Ein weiteres Beispiel, das auf diesen Anspruch des LUFF verweist, ist die viel gelobte Performance von Emme vom Vorabend. Die gefeierte Figur aus der New Yorker Queer-Noise-Szene kreiert mit Requisiten, Kostümen, Licht-Raum Konzepten und eindringlichen Choreografien düstere Welten, die das Publikum, wie auch Meier verblüfften.

"Ja, die Performance von Emme war enorm beeindruckend. Es war ihre erste Show in Europa und zudem war es ein Novum, dass am LUFF ein Act mit eigenem Bühnenbild und eigener Choreografie auftrat. Das hatten wir so noch nie. Ich hoffe sehr, dass Emme in Zukunft an anderen Festivals in Europa ihre dantische Performance präsentieren kann."

Nach der Extreme der Deli Girls folgt noch das detaillierte Experiment mit Klangfragmenten und Vokalisen von Duncan Harrison oder das hart-zappende Lasergeflecht des Doppelpulsars Measure Maniacs. Wiederum verschiedene Modulationsversuche von Dichte und Intensität, was laut Meier auch wichtiges Kriterium für die Auswahl der Acts ist. "Wir müssen ein gutes Gefühl beim Booking haben. Auch wir verstehen nicht immer ganz genau unsere Intention, warum wir nun diesen oder jenen Act einladen und an einer bestimmten Stelle im Programm platzieren. Wir lassen uns auch immer und gerne überraschen. Normalerweise funktioniert die Programmation aber gut." So steige ich aus dem heissen Festkeller in den Lausanner Regen in Richtung Bahnhof. Merci LUFF, merci Radio Bollwerk.

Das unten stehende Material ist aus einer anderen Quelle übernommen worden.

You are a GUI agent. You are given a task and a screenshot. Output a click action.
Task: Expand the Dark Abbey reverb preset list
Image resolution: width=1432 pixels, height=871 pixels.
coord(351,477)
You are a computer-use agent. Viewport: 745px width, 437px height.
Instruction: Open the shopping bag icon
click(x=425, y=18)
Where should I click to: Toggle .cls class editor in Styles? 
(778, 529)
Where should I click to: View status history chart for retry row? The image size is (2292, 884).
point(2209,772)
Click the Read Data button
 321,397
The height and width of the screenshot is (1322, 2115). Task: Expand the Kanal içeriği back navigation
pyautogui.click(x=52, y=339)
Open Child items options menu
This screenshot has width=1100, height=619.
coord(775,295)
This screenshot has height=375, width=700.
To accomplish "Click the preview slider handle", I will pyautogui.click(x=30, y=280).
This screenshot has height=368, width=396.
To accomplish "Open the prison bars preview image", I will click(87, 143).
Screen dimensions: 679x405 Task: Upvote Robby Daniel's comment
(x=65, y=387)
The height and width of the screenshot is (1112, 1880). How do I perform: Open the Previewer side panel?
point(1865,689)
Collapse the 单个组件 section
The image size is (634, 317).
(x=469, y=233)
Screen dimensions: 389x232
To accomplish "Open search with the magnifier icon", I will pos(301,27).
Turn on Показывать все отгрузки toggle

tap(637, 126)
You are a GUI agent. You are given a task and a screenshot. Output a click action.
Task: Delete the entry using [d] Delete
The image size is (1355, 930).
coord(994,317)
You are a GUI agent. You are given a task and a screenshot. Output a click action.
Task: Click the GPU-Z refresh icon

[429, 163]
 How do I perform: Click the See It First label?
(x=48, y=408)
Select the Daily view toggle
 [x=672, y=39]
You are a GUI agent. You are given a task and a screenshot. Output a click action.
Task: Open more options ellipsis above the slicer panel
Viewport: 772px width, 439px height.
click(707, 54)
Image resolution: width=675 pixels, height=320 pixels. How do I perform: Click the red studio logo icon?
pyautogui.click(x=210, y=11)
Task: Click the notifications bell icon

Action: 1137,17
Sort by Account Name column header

Memos von unterwegs: LUFF 23 freihalten, Emme nachhören/sehen, wann ist Community?, Intentionsspektren von Kritik, Höllenkreise in uns.

Solange noch paar Schweiss- und Schwefelschwaden aus dem Untergrund in nach Lavendel duftende Wandelhallen strömen, lass ich noch nicht alle Hoffnung fahren.

Bilanz-Telegramm

Rund 11‘000 Personen besuchten vom 19. bis 23. Oktober 2022 das Lausanne Underground Film & Music Festival in den Räumlichkeiten des Casino de Montbenon sowie verschiedenen Satellitenorten in der Stadt. Im OFF-Programm verzeichnet das Festival ein wachsendes Publikum und in den Kinos waren mehrere Kurzfilmvorführungen ausverkauft. Auch das Musikprogramm verzeichnet das Festival als Erfolg. Obwohl mehrere Acts aus verschiedenen Gründen absagten, konnte das LUFF sowohl wichtige Figuren des Genrekinos als auch junge Talente aus dem Bereich Regie und Ton der internationalen Undergroundszene empfangen. Das Festival wäre ohne den Einsatz der 160 freiwillig Helfenden nicht möglich gewesen.